Applied AI Research Engineer – ML Systems & Structured Data
Location: Bay Area (Mountain View)
Employment Type: Full-time
Work Model: On-site
Department: Research
Compensation: $160K – $250K + Equity
Overview
Granica is building the next generation of efficient AI infrastructure.
Today’s AI systems are limited not only by model design but by the inefficiency of the data that feeds them. At enterprise scale, redundant data, inefficient representations, and poorly optimized learning pipelines create enormous cost and latency.
Granica’s mission is to eliminate that inefficiency.
We combine advances in information theory, machine learning, and distributed systems to design data infrastructure that continuously improves how information is represented and used by AI.
Granica’s research effort is led by Prof.
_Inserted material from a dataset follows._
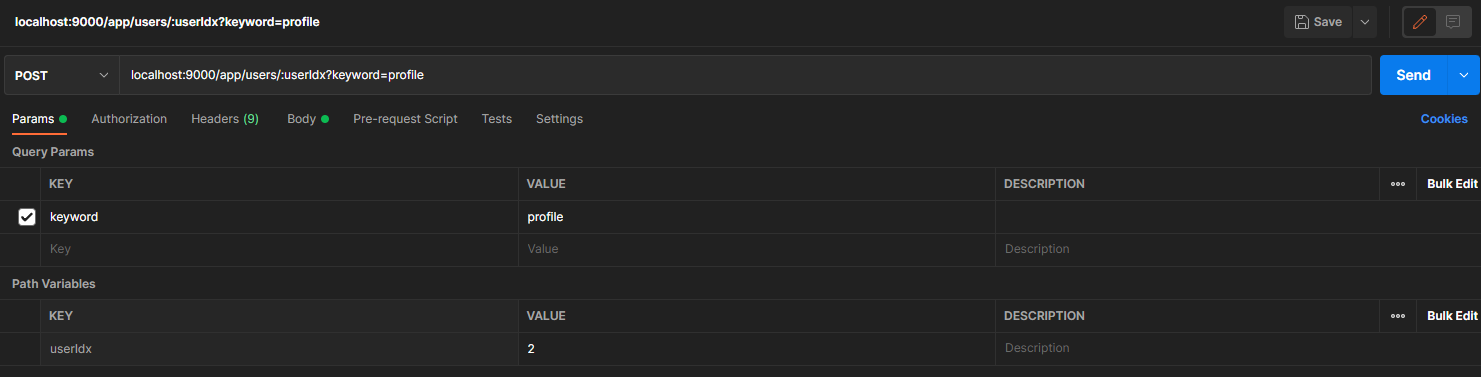Uncheck the keyword query param checkbox
Viewport: 1481px width, 377px height.
coord(27,217)
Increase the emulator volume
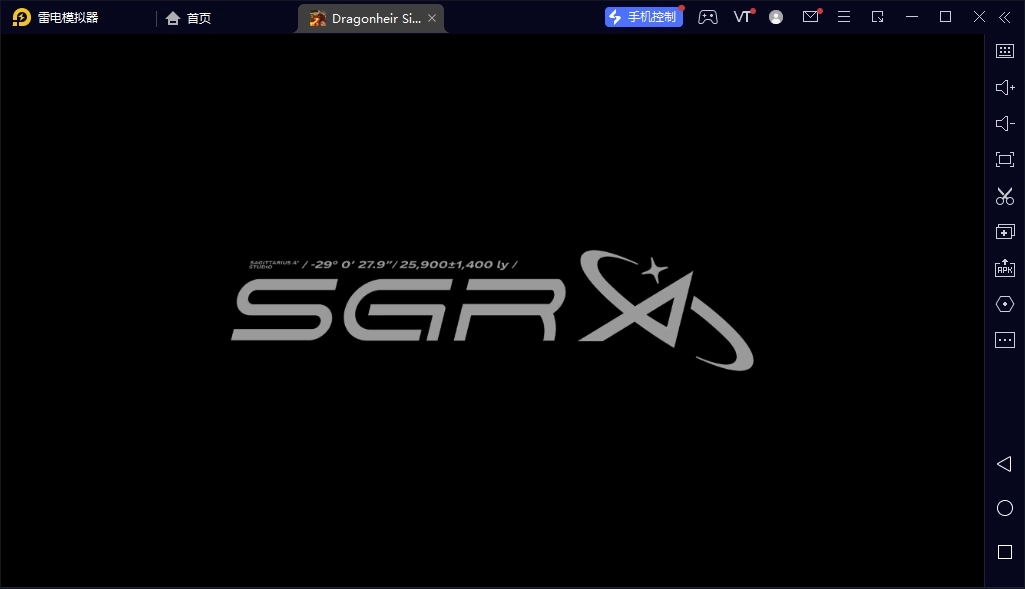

Andrea Montanari (Stanford) and focuses on building learning systems that operate efficiently on large-scale structured and tabular data.
While much of the industry focuses on text or media models, Granica is building the foundations of AI systems that learn directly from structured enterprise data.
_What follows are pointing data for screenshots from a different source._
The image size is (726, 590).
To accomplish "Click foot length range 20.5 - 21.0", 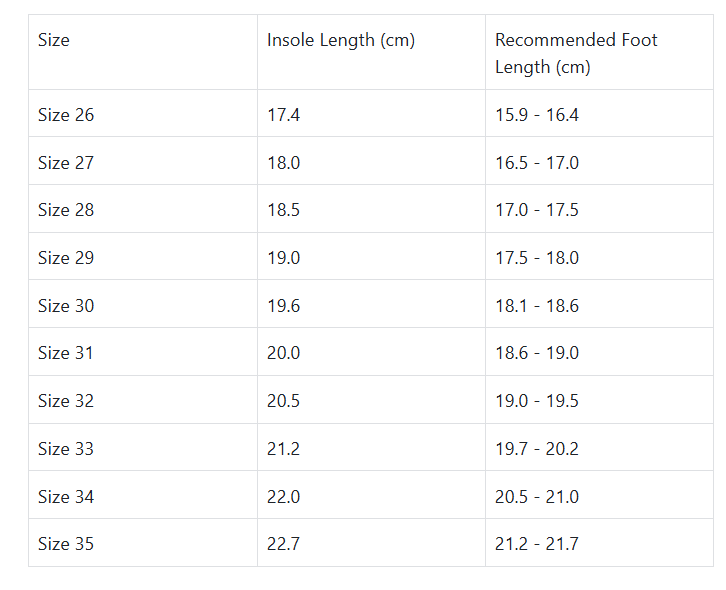I will click(x=537, y=497).
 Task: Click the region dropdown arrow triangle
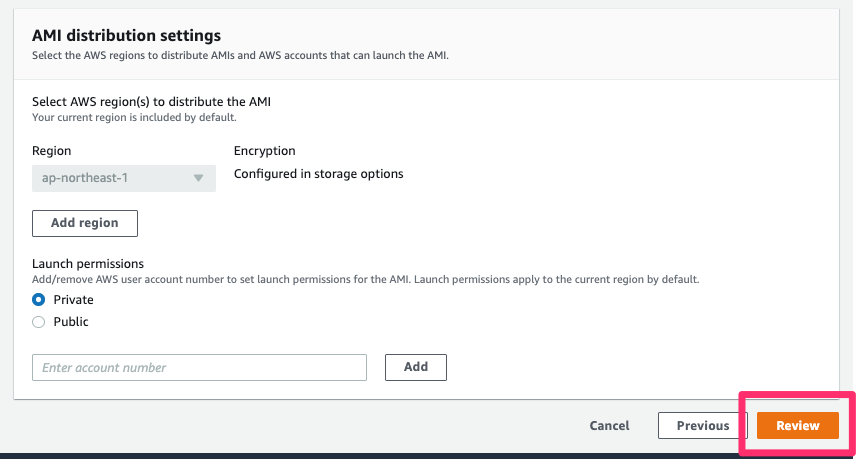[198, 178]
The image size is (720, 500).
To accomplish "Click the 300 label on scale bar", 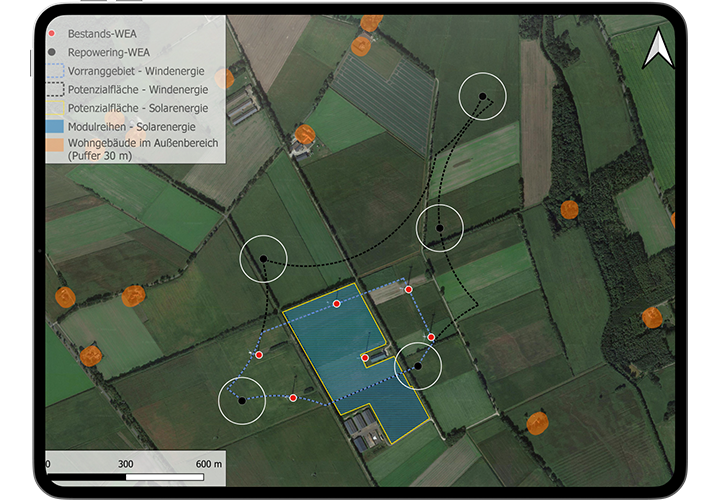I will click(126, 464).
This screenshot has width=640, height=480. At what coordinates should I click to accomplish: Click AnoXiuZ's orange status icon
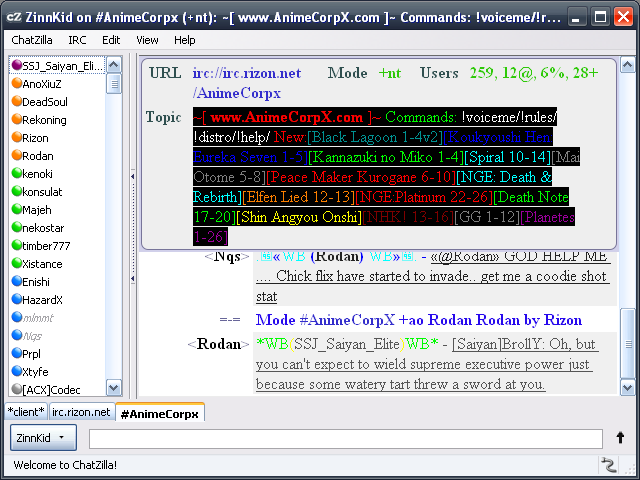pos(16,84)
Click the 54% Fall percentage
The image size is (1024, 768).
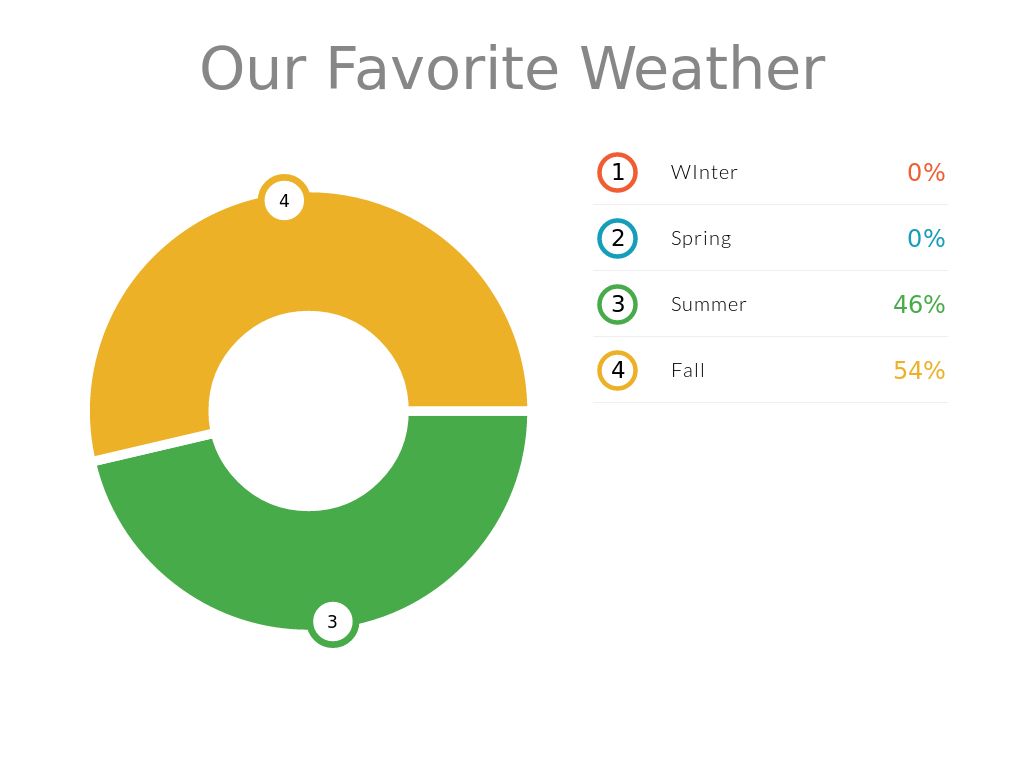(x=919, y=370)
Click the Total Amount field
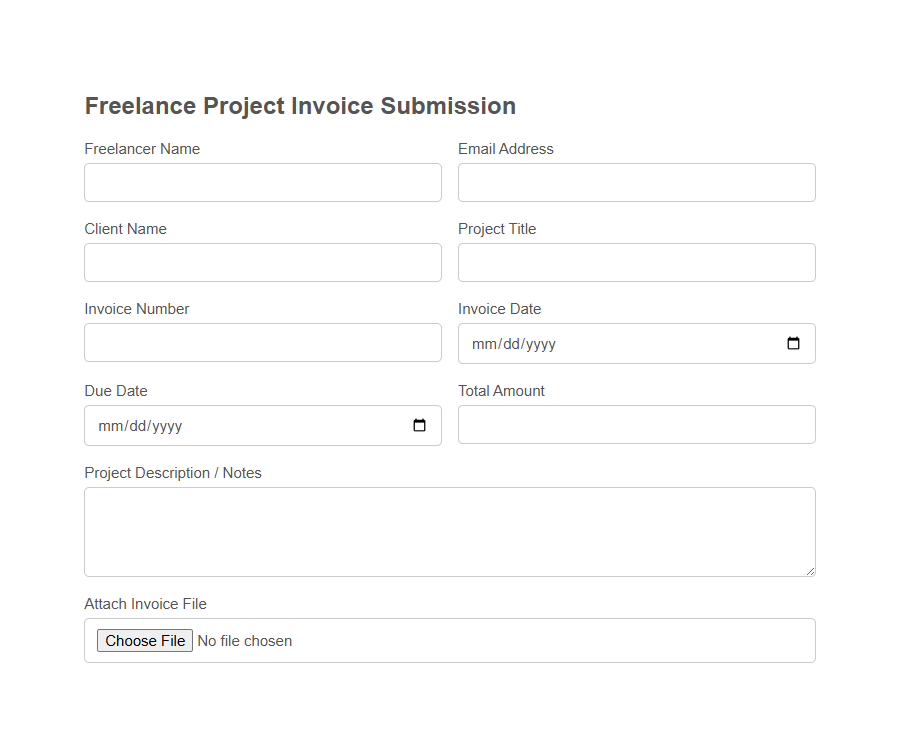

This role focuses on building machine learning systems for structured and tabular data rather than general LLM application development.
The Role
The Applied AI Research Team sits at the intersection of theory and production.
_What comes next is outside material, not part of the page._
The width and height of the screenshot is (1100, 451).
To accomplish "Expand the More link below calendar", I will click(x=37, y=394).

Your work will take ideas emerging from fundamental research and turn them into practical algorithms, optimized pipelines, and production-ready ML systems that operate across petabytes of structured enterprise data.
This is a high-ownership role for engineers who can think like researchers and build like systems engineers.
You will translate theory into measurable performance improvements and help define the engineering foundations of structured AI.
What You’ll Do
Turn research into working systems
Transform foundational ideas from Granica Research and Prof. Andrea Montanari’s group into scalable algorithms and prototypes
Build evaluation harnesses, datasets, and benchmarks that measure real signal from research ideas
Define and improve metrics that quantify progress in structured AI systems
Invent and optimize algorithms
Develop efficient learning methods for relational, tabular, graph, and enterprise datasets
Prototype representation learning architectures and compression-aware models
Explore new approaches for learning from heterogeneous structured data
Build high-performance ML pipelines
Implement fast training and inference pipelines using PyTorch, JAX, or custom kernels
Optimize memory usage, compute utilization, and data movement
Improve cost, latency, and throughput for large-scale ML workloads
Build hybrid AI systems
Design systems integrating symbolic, relational, and neural components
Enable AI models to reason over structured datasets without relying on text intermediaries
Collaborate across research and engineering
Work with Research Scientists to validate hypotheses at scale
Work with Systems Engineers to integrate algorithms into Granica’s data platform
Work with Product Engineering to ship features powering real enterprise workloads
Iterate fast and measure everything
Run controlled experiments and analyze performance improvements
Deliver results with clear benchmarks and reproducible evaluations
Drive the cycle from prototype → production → optimization
What You’ll Bring
Technical Depth
Strong background in machine learning, probabilistic modeling, optimization, or large-scale ML systems
Experience building algorithms for structured, relational, tabular, or graph data
Ability to reason from first principles about scaling behavior, efficiency, and information flow
Systems Engineering
Hands-on experience with PyTorch, JAX, TensorFlow, or similar ML frameworks
Strong programming skills in Python
Experience with systems languages such as Rust, C++, or CUDA is a plus
Experience building large-scale ML pipelines, evaluation frameworks, or distributed systems
Applied Mindset
Proven ability to turn research ideas into performant, reliable code
Comfort working in research-driven environments with ambiguous problem definitions
Strong experimentation discipline and focus on measurable performance improvements
Bonus Experience
Structured representation learning, tabular ML, relational learning, or graph ML
Experience with large-scale training infrastructure or distributed ML
Familiarity with data systems, query engines, or large-scale data pipelines
Experience building evaluation infrastructure for ML systems
Open-source contributions or collaborative work bridging research and production systems
Why This Role Matters
The world’s most valuable data is structured.
Most AI systems today are not built to learn from it efficiently.
Granica is building the systems that close this gap.
Your work will help define the engineering foundations of structured AI — designing the algorithms, pipelines, and infrastructure that enable efficient learning from enterprise data at global scale.
This role offers:
high ownership
real research impact
immediate production relevance
and the opportunity to shape a new generation of AI systems.
Compensation & Benefits
Competitive salary, meaningful equity, and substantial bonus for top performers
Flexible time off plus comprehensive health coverage for you and your family
Support for research, publication, and deep technical exploration
At Granica, you will shape the fundamental infrastructure that makes intelligence itself efficient, structured, and enduring. Join us to build the foundational data systems that power the future of enterprise AI!